To fill this gap, the authors propose a third‑party AI assurance framework grounded in five design requirements (R1‑R5): (R1) simultaneous focus on process and outcomes; (R2) coverage of all stakeholders and lifecycle stages; (R3) provision of clear, actionable instructions; (R4) delivery of concrete improvement recommendations; and (R5) validation through empirical usability and effectiveness studies.

The framework consists of four tightly integrated components:

1. Responsibility Assignment Matrix (RAM) – a RACI‑style matrix that maps each lifecycle phase (value proposition, data collection & preprocessing, model design & training, deployment & monitoring) to the appropriate responsible, accountable, consulted, and informed parties. This clarifies role boundaries, reduces ambiguity, and enables traceability of decisions.

2. Stakeholder Interview Protocol – a set of tailored interview guides for designers, developers, operators, end‑users, and impacted communities. The protocol probes whether responsibilities are being discharged, how risks are perceived, the transparency of decision‑making, and the extent of feedback incorporation.

3. Maturity Matrix – a rubric that defines best‑practice criteria for each lifecycle stage and rates an organization’s current practice on a five‑point scale. The matrix serves both as a diagnostic tool to assess AI governance maturity and as a roadmap for incremental improvement.

4. Assurance Report Template – modeled after financial audit reports, this template structures findings, risk assessments, actionable recommendations, and a monitoring plan, facilitating clear communication to both internal stakeholders and external regulators or the public.

The authors conduct early validation through two case studies that differ markedly in domain, scale, and stakeholder composition: (a) a private‑sector document‑tagging system used for downstream processing, and (b) a public‑sector housing resource allocation tool. Applying the framework uncovered concrete issues such as data labeling bias, insufficient model explainability, misalignment with policy objectives, and inadequate stakeholder feedback loops. The resulting assurance reports offered specific remediation steps, including revising data pipelines, instituting explainability dashboards, and establishing formal community consultation mechanisms.
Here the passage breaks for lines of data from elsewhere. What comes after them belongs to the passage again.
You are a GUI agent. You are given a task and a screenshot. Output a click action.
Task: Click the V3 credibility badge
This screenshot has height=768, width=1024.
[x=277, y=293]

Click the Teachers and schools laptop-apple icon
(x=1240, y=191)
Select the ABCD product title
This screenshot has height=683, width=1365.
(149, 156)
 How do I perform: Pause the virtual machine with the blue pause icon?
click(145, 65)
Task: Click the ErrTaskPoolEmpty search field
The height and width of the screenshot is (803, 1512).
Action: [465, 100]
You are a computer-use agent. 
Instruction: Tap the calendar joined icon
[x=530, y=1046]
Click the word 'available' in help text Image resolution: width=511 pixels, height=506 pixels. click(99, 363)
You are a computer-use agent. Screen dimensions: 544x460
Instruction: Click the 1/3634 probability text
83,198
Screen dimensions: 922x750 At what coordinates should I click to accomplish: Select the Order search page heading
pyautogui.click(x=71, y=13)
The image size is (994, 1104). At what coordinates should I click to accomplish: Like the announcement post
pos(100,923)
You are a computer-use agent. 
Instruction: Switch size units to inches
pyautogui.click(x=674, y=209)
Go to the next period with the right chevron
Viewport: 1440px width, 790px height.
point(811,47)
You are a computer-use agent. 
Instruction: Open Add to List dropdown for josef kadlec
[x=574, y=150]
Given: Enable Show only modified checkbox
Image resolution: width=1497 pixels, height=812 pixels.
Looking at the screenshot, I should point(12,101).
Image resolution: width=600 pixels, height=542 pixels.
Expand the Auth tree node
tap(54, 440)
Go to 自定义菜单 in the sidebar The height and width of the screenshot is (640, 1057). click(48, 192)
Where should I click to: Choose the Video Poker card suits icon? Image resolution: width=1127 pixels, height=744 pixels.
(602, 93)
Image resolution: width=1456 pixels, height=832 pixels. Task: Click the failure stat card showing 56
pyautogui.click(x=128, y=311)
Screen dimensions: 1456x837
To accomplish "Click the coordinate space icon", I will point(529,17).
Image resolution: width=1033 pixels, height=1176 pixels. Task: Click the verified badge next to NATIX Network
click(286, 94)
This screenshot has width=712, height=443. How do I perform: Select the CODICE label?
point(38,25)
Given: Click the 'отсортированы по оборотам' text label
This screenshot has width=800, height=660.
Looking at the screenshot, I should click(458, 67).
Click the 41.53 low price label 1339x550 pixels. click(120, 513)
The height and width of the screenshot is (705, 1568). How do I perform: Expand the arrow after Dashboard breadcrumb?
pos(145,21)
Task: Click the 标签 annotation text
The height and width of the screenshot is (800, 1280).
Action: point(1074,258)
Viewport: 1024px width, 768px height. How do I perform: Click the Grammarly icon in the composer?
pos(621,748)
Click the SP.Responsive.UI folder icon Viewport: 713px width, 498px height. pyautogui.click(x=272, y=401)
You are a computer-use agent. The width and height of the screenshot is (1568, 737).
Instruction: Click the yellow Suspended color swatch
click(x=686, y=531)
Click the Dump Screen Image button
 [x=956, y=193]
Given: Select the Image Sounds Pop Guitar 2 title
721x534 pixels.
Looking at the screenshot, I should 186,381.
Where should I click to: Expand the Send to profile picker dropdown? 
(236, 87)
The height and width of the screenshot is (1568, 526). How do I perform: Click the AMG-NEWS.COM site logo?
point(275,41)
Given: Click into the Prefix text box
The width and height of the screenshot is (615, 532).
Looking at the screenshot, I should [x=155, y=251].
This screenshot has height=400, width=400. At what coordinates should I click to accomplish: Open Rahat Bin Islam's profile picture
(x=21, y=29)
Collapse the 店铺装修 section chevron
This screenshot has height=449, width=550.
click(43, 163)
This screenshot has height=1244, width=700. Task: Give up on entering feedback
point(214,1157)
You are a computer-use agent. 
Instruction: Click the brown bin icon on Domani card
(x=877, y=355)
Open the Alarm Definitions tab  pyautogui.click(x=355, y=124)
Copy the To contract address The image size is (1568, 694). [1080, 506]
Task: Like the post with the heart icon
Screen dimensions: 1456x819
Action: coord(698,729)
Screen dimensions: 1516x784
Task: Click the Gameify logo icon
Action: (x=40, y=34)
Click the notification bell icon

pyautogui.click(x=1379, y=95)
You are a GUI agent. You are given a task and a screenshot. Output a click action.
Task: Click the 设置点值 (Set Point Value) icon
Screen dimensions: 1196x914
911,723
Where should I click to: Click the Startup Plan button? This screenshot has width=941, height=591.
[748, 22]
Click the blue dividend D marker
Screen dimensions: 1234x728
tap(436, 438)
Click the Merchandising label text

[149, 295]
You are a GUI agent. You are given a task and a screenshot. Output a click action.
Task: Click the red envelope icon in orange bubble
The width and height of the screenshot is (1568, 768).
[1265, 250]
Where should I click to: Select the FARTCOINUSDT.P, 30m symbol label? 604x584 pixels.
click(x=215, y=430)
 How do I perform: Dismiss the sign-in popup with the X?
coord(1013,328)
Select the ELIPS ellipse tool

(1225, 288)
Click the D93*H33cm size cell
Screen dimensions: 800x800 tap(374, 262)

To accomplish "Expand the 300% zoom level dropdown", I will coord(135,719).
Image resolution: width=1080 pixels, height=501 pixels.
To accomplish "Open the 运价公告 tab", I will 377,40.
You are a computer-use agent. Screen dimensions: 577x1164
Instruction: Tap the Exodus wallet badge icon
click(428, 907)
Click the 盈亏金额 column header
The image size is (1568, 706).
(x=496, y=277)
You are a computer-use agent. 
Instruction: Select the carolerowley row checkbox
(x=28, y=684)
Complementing the case studies, semi‑structured interviews with eight AI governance practitioners (industry experts, auditors, and policy analysts) provided external validation. Participants praised the framework’s comprehensiveness, the practicality of the RAM and interview guides, and the clarity of the report template. They also highlighted the value of third‑party involvement in mitigating conflicts of interest. Critiques focused on the need for flexibility to adapt the framework to organizations of varying size and maturity, and on guidance for optimal timing of assurance activities (e.g., early‑stage versus post‑deployment).

Overall, the paper makes several substantive contributions: it articulates a clear distinction between AI audits (outcome‑focused, punitive) and AI assurance (process‑and‑outcome‑focused, constructive), it operationalizes a set of design requirements into concrete artifacts, and it provides initial empirical evidence of the framework’s necessity, soundness, usability, and effectiveness. The authors acknowledge that their work is a prototype; future research must pursue longitudinal, large‑scale studies, develop automation support (e.g., tool‑assisted maturity scoring), and explore alignment with emerging standards such as NIST’s AI Risk Management Framework, ISO/IEC 42001, and sector‑specific regulations. By establishing a standardized, third‑party assurance methodology, the paper lays groundwork for a professionalized AI assurance ecosystem analogous to financial assurance, thereby enhancing trust, early risk detection, and compliance across the rapidly expanding AI landscape.